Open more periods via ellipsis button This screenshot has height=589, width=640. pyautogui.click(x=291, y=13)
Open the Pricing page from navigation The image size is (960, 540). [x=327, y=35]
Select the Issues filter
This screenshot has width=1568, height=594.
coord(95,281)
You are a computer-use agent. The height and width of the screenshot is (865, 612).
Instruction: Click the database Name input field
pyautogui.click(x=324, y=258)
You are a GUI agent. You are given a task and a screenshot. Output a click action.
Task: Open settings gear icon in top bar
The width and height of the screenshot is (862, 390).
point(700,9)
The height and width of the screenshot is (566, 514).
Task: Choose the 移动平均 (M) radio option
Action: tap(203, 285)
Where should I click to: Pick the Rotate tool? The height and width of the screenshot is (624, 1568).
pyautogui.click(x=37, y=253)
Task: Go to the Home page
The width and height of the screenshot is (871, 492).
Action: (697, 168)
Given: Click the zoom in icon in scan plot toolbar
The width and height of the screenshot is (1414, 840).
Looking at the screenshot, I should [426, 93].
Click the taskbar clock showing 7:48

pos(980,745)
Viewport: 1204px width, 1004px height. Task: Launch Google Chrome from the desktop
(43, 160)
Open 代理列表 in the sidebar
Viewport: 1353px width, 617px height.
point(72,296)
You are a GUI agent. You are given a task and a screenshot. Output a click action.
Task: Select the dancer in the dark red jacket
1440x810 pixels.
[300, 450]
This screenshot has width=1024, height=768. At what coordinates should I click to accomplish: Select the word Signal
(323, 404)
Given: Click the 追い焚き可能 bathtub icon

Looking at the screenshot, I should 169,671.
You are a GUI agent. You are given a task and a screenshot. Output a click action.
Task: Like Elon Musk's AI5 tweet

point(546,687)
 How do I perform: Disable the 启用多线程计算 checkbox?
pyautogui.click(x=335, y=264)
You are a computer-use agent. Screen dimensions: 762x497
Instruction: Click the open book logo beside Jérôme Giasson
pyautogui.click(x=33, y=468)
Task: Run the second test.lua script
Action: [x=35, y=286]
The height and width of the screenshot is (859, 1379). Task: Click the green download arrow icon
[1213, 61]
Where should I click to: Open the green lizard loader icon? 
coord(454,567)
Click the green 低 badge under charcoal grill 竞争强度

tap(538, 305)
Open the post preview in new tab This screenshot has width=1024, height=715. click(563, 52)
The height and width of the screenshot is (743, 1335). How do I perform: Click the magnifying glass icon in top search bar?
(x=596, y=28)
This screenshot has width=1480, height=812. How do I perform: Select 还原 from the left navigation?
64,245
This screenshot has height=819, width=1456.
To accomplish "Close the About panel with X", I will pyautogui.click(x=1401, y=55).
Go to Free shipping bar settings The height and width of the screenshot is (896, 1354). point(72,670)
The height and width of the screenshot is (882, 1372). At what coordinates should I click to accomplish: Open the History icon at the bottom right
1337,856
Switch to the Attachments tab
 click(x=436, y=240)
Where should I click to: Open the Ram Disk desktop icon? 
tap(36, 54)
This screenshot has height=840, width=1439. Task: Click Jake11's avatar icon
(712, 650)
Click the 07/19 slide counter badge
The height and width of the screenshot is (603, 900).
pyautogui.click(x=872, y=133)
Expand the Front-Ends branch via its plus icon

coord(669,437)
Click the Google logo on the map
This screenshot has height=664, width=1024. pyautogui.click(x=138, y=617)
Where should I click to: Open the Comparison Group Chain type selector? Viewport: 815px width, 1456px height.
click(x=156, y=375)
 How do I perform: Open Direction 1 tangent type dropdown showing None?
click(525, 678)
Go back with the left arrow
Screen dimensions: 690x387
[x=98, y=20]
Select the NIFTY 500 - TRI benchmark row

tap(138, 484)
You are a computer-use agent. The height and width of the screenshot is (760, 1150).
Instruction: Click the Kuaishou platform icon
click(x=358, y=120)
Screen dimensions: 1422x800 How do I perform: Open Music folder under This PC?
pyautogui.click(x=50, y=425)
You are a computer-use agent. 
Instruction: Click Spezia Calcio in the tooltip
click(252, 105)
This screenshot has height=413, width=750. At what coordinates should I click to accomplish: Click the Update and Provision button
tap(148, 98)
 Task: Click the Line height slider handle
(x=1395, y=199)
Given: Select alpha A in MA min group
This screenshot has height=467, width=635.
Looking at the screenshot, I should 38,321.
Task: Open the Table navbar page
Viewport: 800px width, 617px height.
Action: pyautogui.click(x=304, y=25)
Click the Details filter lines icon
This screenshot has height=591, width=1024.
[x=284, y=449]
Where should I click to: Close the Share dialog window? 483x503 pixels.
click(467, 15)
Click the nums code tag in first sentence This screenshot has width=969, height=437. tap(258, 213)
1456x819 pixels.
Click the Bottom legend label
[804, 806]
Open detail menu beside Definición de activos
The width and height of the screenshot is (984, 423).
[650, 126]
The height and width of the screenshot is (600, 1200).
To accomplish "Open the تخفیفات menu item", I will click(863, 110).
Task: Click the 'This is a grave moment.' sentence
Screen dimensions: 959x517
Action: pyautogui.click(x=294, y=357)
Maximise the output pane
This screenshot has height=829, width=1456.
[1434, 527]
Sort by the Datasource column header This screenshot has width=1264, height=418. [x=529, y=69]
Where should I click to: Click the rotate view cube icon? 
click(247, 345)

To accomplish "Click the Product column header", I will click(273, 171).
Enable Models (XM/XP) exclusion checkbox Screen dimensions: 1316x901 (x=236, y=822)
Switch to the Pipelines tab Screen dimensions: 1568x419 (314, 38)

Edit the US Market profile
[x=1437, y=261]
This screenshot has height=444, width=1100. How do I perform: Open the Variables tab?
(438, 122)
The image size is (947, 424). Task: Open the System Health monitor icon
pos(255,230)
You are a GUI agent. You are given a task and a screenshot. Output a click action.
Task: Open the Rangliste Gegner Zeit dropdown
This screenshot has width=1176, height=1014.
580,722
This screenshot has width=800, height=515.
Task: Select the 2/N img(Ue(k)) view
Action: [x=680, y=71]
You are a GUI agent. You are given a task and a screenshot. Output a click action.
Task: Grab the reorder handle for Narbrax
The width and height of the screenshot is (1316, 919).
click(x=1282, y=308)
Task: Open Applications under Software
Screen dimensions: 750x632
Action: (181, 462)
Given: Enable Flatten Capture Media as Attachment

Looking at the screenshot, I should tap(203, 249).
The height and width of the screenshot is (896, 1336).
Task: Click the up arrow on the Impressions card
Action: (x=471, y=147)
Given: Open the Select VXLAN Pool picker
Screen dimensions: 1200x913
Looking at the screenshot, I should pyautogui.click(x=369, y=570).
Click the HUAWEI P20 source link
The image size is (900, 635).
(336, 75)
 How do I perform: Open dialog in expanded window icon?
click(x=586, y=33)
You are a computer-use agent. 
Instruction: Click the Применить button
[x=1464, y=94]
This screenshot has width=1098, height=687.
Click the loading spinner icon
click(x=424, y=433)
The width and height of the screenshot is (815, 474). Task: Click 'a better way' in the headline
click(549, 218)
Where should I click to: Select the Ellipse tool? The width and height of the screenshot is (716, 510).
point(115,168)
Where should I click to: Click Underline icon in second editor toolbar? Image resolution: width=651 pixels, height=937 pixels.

******************************

§ Aim of the task
Reproduce the lines starting with the line that contains "Open the Pricing" and going on through the line that contains "coord(95,281)", both included.

§ Output
Open the Pricing page from navigation The image size is (960, 540). [x=327, y=35]
Select the Issues filter
This screenshot has width=1568, height=594.
coord(95,281)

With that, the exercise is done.